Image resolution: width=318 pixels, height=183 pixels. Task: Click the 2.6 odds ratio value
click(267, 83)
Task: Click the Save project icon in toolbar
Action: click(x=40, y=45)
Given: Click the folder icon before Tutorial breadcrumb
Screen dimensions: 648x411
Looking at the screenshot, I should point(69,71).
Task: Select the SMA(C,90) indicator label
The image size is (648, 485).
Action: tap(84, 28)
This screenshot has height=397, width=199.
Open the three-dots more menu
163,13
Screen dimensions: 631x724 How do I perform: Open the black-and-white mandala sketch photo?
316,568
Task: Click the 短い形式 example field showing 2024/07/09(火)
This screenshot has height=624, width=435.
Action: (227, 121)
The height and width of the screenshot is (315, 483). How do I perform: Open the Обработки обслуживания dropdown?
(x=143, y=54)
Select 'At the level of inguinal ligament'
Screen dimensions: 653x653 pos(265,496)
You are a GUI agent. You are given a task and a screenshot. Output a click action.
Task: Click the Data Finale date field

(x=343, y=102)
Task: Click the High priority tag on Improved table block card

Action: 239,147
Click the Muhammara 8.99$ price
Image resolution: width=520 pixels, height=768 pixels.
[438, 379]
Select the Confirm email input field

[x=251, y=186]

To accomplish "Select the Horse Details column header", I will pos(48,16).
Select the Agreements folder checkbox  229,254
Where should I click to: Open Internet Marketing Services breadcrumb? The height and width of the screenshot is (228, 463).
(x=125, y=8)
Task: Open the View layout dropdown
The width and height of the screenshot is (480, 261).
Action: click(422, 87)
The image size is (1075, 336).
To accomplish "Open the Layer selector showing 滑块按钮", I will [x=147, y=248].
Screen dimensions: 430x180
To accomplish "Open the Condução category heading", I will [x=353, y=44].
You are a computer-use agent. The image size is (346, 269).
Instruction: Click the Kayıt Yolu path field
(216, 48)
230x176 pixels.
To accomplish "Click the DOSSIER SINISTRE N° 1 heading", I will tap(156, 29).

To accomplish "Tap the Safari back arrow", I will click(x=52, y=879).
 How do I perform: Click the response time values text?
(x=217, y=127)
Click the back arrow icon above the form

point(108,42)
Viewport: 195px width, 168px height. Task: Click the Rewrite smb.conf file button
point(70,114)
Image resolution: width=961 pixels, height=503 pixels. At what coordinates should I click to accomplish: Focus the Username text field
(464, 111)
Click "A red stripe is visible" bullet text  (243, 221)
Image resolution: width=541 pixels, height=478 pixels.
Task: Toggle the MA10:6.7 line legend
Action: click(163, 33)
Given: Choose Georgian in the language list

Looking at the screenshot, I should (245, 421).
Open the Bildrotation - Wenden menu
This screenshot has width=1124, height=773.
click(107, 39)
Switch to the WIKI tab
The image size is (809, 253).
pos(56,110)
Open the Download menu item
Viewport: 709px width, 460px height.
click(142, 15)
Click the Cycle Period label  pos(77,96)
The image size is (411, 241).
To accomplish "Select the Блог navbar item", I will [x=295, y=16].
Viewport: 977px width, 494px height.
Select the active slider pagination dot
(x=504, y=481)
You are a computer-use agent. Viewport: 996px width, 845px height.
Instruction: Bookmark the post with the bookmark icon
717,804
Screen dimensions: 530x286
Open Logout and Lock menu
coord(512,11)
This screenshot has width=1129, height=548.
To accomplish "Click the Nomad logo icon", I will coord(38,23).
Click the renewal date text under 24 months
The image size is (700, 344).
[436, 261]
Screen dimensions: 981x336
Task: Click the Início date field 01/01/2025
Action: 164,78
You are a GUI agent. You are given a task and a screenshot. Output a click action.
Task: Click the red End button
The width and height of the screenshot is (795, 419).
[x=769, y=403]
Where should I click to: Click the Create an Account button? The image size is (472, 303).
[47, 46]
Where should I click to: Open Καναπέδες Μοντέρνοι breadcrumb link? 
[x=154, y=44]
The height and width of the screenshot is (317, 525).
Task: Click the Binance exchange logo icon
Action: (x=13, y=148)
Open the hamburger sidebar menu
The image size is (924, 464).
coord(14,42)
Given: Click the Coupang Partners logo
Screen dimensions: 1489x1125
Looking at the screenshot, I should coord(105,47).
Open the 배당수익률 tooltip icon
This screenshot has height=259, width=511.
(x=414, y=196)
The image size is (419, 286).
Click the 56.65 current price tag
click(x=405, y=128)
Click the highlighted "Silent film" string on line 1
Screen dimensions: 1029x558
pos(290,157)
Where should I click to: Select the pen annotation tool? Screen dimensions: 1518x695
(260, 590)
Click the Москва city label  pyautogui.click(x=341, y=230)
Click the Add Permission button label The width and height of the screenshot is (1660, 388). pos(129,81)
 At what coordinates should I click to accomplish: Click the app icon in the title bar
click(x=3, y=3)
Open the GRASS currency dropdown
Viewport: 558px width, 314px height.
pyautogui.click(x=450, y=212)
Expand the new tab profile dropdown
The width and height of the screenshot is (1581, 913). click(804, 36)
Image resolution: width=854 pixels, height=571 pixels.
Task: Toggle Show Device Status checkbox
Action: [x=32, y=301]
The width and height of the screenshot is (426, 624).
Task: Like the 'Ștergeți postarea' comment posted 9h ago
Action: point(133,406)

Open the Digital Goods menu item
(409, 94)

--------------------

- **EXERCISE PROMPT**
Repeat the entries verbatim through the line with "This screenshot has height=397, width=199.".

- **ANSWER FOR THIS EXERCISE**
Image resolution: width=318 pixels, height=183 pixels. Task: Click the 2.6 odds ratio value
click(267, 83)
Task: Click the Save project icon in toolbar
Action: click(x=40, y=45)
Given: Click the folder icon before Tutorial breadcrumb
Screen dimensions: 648x411
Looking at the screenshot, I should point(69,71).
Task: Select the SMA(C,90) indicator label
The image size is (648, 485).
Action: tap(84, 28)
This screenshot has height=397, width=199.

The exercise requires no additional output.